▸ Extracted material:

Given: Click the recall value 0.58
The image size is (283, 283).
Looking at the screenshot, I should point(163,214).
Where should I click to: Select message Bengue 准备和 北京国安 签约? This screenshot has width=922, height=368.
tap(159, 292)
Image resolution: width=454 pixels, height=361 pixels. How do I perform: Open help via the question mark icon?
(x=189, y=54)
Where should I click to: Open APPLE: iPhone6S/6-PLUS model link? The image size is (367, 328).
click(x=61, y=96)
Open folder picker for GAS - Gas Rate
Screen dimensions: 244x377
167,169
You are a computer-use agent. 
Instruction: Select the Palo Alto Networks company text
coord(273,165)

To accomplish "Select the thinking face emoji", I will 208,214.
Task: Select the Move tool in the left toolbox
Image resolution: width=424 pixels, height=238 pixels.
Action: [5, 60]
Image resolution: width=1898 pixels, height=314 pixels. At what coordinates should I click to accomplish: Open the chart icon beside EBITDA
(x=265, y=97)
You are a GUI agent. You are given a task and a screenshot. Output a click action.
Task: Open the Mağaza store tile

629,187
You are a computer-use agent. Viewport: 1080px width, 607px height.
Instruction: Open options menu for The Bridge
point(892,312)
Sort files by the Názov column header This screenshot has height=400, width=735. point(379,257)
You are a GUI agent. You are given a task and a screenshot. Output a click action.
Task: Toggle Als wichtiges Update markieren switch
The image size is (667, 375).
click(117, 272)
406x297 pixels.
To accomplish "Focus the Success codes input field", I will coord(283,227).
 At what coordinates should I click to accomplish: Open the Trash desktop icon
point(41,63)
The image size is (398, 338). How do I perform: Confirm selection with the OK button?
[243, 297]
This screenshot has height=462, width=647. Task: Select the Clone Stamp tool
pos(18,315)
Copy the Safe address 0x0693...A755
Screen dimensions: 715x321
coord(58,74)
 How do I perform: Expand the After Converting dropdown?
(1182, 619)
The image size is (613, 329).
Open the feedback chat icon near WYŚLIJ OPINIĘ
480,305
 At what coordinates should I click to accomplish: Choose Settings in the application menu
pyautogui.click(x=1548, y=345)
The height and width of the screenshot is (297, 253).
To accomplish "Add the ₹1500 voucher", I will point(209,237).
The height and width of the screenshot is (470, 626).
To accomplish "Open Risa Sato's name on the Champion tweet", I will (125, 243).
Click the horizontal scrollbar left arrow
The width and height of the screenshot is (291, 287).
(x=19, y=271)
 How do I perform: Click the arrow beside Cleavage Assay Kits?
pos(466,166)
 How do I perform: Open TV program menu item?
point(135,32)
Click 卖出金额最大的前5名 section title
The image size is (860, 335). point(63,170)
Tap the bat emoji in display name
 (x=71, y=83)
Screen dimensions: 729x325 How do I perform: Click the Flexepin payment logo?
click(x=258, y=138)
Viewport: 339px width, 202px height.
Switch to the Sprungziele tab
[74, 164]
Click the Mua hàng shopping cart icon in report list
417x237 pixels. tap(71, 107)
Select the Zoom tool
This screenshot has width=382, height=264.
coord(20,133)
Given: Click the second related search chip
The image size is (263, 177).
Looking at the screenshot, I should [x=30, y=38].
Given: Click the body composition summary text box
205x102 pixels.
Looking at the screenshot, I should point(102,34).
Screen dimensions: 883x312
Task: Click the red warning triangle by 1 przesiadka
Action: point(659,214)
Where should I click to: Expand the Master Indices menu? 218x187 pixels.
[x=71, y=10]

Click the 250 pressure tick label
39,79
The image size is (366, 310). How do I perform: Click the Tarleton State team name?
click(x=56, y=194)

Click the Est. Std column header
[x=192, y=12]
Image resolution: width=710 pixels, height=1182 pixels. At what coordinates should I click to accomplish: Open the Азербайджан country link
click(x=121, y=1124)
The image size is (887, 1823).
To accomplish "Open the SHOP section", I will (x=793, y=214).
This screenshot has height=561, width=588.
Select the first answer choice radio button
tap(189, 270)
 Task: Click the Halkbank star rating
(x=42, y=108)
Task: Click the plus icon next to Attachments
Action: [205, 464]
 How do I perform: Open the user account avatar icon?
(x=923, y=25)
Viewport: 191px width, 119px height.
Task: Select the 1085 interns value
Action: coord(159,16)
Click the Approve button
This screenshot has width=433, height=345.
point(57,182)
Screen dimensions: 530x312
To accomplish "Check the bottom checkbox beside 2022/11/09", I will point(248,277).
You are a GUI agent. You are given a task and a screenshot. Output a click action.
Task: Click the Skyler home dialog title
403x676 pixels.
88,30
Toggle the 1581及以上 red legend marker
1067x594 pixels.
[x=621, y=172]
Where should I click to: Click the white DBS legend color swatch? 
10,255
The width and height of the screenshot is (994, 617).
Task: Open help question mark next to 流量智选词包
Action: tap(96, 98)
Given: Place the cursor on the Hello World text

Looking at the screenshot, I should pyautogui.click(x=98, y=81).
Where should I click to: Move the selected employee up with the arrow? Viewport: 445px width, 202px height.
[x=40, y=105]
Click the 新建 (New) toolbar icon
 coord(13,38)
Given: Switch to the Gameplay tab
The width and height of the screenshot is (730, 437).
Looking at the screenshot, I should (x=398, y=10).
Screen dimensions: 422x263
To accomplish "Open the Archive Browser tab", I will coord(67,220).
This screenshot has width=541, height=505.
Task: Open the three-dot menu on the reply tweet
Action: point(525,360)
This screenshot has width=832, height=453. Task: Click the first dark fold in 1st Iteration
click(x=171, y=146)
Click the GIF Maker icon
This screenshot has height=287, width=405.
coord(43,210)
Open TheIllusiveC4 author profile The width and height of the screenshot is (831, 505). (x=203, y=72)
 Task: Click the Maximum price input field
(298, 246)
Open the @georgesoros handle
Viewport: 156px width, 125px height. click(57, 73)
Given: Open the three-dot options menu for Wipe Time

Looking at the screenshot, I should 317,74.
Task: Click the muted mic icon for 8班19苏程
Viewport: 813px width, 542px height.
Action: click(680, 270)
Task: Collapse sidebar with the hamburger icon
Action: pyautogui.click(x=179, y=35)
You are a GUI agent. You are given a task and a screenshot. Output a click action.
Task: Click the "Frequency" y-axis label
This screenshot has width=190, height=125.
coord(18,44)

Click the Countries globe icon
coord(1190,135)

▸ Instructions to follow: Could you repeat exactly the lines above from the line with "Click the Mua" up to and including the line with "Given: Click the body", and only those?

▸ Response area:
Click the Mua hàng shopping cart icon in report list
417x237 pixels. tap(71, 107)
Select the Zoom tool
This screenshot has width=382, height=264.
coord(20,133)
Given: Click the second related search chip
The image size is (263, 177).
Looking at the screenshot, I should [x=30, y=38].
Given: Click the body composition summary text box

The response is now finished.